Recorded information below:

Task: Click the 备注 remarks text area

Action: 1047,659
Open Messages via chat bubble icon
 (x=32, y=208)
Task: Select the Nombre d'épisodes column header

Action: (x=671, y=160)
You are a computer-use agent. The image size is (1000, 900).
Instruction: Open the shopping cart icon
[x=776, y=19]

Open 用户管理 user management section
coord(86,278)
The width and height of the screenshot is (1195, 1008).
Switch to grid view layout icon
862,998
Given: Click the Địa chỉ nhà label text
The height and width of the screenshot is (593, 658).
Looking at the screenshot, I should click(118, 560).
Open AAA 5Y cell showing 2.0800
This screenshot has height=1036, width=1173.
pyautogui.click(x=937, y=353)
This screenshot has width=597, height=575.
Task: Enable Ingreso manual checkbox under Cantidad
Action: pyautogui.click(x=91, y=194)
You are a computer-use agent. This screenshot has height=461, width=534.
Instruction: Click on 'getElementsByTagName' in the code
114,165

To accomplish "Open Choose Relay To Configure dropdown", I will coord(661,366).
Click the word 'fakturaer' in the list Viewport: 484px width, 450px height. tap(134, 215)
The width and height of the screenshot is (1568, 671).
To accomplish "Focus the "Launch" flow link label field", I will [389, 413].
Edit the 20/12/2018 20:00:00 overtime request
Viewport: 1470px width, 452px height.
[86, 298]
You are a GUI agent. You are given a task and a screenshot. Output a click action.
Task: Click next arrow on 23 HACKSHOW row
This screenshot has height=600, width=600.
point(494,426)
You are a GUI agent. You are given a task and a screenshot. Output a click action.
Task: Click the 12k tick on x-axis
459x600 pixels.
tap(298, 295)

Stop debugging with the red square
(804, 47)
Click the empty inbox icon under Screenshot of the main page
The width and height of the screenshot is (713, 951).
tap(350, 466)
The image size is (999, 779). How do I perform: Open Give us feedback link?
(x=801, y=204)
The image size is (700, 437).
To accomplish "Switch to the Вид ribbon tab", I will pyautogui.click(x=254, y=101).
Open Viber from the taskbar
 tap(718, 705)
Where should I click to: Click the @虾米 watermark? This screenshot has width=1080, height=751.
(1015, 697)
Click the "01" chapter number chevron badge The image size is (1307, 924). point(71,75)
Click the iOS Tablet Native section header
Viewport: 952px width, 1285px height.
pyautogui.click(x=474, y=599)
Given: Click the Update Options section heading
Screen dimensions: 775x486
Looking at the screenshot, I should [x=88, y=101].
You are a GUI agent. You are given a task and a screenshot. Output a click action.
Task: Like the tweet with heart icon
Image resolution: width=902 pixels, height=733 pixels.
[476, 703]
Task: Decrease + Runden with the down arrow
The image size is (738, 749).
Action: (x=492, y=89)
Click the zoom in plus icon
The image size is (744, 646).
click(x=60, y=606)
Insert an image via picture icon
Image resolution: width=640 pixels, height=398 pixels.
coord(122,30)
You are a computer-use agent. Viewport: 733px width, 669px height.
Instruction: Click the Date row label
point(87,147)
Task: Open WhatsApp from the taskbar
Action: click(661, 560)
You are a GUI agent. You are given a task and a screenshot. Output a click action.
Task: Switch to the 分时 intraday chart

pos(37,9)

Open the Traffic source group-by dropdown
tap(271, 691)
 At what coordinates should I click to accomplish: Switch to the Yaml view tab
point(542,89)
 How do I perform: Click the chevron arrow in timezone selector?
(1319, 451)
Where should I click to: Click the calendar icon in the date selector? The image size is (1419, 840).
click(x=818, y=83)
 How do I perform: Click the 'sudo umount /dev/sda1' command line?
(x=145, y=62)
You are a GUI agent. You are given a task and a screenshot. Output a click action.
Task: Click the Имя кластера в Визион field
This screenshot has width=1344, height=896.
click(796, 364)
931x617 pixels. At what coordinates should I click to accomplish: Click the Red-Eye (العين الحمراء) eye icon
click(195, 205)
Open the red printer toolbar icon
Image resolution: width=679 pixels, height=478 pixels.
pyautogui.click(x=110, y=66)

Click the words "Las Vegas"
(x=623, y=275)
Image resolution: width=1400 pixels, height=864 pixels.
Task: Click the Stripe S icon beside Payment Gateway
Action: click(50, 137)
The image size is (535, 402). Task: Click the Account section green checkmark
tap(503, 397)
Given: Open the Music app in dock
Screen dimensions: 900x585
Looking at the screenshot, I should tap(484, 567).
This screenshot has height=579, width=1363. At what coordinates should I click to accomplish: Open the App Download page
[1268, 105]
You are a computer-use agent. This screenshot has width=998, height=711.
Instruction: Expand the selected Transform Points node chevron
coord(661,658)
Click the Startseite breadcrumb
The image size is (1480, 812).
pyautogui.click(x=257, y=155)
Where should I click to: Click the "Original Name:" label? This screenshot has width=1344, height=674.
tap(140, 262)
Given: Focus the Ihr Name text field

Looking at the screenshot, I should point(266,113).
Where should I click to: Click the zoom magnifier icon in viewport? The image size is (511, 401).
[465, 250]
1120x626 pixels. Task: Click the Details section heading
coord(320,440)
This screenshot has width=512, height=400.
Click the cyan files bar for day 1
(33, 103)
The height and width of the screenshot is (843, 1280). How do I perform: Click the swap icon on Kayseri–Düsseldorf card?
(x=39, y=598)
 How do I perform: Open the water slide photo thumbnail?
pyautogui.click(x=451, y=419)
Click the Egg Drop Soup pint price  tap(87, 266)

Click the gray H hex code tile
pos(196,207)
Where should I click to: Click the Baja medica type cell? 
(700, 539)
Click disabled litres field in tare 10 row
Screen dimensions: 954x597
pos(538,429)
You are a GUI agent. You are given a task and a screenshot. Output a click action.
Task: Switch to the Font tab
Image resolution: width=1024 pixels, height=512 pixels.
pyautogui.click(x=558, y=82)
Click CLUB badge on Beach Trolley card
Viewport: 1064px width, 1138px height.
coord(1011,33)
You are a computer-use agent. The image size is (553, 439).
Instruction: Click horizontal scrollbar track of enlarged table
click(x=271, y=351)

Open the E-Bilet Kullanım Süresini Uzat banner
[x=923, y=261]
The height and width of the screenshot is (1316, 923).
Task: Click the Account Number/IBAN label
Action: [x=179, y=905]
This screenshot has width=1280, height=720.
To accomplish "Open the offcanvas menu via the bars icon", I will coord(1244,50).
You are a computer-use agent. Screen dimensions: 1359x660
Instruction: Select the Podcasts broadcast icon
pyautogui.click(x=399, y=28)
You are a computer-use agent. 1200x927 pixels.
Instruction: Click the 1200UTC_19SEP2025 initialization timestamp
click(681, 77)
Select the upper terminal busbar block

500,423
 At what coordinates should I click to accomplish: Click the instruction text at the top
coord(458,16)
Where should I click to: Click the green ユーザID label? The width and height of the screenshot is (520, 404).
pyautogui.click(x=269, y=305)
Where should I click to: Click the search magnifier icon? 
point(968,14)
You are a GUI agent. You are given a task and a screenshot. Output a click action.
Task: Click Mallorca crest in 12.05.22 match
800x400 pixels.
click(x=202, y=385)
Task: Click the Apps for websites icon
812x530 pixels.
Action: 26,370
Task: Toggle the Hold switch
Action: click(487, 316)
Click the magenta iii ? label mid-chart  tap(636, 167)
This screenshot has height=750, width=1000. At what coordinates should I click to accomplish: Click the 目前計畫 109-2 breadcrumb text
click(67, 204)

End of Recorded information.

## The task
Work through the entries, filtering for the string "will", and copy each line that holds it.

## Your response
To accomplish "Open Choose Relay To Configure dropdown", I will coord(661,366).
To accomplish "Focus the "Launch" flow link label field", I will [389, 413].
To accomplish "Switch to the Вид ribbon tab", I will pyautogui.click(x=254, y=101).
To accomplish "Open the offcanvas menu via the bars icon", I will coord(1244,50).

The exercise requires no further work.